Your proposed change allocates an ArrayList of default size and then adds elements which may result in a number of internal array allocations and element copies to grow the list as elements are added. Each time the ArrayList must reallocate the internal array, it allocates it with headroom for future growth. So your proposed change may be in fact be worse in than the current code.

This is why we need real performance data to evaluate proposed performance changes.
Comment 6 Radoslav Ivanov CLA 2011-02-07 09:22:43 EST
Hi again

Please ingore the proposal for synchronization, it was just a suggestion. 

>not a big issue, we should do nothing
Indeed, if the driving motivation is that above, I would like you to close the bug and ignore my next words.

Obviously (attached image), copying of array causes allocation of memory - there is nothing to do with ArrayList.remove (it just proves the waste of copying). 

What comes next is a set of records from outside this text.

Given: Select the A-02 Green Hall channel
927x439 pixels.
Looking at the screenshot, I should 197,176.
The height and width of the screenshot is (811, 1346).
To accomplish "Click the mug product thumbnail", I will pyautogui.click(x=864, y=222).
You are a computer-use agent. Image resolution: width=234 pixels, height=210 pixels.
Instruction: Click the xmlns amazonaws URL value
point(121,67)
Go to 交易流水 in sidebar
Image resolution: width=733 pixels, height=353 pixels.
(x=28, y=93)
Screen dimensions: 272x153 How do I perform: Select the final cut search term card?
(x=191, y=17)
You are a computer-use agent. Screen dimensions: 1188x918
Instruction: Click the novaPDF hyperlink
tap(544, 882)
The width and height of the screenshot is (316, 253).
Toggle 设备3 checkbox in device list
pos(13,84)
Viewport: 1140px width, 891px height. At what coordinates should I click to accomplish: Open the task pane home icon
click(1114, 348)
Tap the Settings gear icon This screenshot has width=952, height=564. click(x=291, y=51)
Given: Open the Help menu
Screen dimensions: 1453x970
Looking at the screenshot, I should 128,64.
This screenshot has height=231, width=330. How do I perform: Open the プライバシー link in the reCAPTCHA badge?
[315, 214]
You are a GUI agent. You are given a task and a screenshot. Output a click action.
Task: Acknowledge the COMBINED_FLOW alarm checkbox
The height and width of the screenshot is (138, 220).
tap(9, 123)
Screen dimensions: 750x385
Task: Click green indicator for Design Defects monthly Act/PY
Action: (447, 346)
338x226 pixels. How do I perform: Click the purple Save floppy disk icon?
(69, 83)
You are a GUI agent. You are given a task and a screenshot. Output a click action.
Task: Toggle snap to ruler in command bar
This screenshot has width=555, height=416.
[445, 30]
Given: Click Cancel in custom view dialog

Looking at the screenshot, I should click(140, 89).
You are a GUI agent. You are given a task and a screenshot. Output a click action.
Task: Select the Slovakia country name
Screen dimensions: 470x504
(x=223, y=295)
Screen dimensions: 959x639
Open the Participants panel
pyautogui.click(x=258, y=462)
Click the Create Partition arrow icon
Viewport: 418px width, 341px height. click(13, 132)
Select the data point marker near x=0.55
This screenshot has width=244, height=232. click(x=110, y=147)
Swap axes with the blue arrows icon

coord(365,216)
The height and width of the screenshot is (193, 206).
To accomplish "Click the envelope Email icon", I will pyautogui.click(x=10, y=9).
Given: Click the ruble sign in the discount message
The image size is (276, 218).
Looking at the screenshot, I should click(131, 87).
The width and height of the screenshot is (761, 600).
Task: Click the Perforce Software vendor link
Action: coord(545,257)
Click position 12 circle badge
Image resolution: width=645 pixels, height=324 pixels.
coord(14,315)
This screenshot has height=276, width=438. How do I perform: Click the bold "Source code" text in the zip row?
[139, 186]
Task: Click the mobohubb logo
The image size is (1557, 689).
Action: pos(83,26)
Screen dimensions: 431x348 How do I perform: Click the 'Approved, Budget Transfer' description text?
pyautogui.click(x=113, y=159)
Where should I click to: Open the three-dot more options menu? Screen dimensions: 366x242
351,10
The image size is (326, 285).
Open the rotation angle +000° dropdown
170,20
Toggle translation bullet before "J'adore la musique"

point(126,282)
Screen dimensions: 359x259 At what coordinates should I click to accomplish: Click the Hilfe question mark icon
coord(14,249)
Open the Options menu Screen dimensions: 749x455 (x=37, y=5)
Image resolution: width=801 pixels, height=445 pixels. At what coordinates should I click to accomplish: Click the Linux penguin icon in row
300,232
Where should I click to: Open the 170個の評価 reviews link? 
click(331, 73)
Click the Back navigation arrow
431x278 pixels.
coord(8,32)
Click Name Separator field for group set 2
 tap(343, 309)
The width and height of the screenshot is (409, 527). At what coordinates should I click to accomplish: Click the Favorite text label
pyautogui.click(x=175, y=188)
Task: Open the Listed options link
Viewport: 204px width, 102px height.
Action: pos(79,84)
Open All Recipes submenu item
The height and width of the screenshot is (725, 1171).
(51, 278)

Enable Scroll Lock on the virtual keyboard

Still I belive that this allocates less (even included in the synchronized block) then the current code with removing does:
List<ServiceRegistrationImpl<?>> aResult = new LinkedList<ServiceRegistrationImpl<?>>();
//iterrate result object, add only necessary stuff and then return
for (Iterator<ServiceRegistrationImpl<?>> iter = result.iterator();
iter.hasNext();) {
   ServiceRegistrationImpl<?> registration = iter.next();
   ServiceReferenceImpl<?> reference;
   try {
     reference = registration.getReferenceImpl();
   } catch (IllegalStateException e) {
     continue;
   }
   if (filter.match(reference)) {
    aResult.add(reference);
   }
}
return aResult;
Comment 7 BJ Hargrave CLA 2011-02-07 10:24:06 EST
(In reply to comment #6)
> >not a big issue, we should do nothing
> Indeed, if the driving motivation is that above, I would like you to close the
> bug and ignore my next words.
> 

I think I will close this. Please reopen if and when you have performance data indicating a real problem and how that problem is improved by a proposed solution.

> Obviously (attached image), copying of array causes allocation of memory -
> there is nothing to do with ArrayList.remove (it just proves the waste of
> copying). 

A new list needs to be created in any case. The issue is how much storage is required for the copy. For an ArrayList, there is an internal array whose size is set at the size of the source list. So if the size of the source list is L, then the size of the internal array in the copy list is always L even when the number of elements, N, become less than L when some elements are removed after the copy.

With the change to a LinkedList, the size of each entry increases from 1 to 3 (element reference and forward and back references). So with a LinkedList of N elements, the storage size is 3N. So unless you remove at least 2/3 of the elements, N < (2/3)L, the storage size of the LinkedList of N elements will always exceed the storage size of the ArrayList of N elements having an internal array of size L.

Furthermore, the ArrayList does a single allocation upon construction. A LinkedList will do N allocations, one for each add.

> 
> Still I belive that this allocates less (even included in the synchronized
> block) then the current code with removing does:

This is why *real* data is important. What we may believe may not actually be the case.

> List<ServiceRegistrationImpl<?>> aResult = new
> LinkedList<ServiceRegistrationImpl<?>>();
> //iterrate result object, add only necessary stuff and then return
> for (Iterator<ServiceRegistrationImpl<?>> iter = result.iterator();
> iter.hasNext();) {
>    ServiceRegistrationImpl<?> registration = iter.next();
>    ServiceReferenceImpl<?> reference;
>    try {
>      reference = registration.getReferenceImpl();
>    } catch (IllegalStateException e) {
>      continue;
>    }
>    if (filter.match(reference)) {
>     aResult.add(reference);
>    }
> }
> return aResult;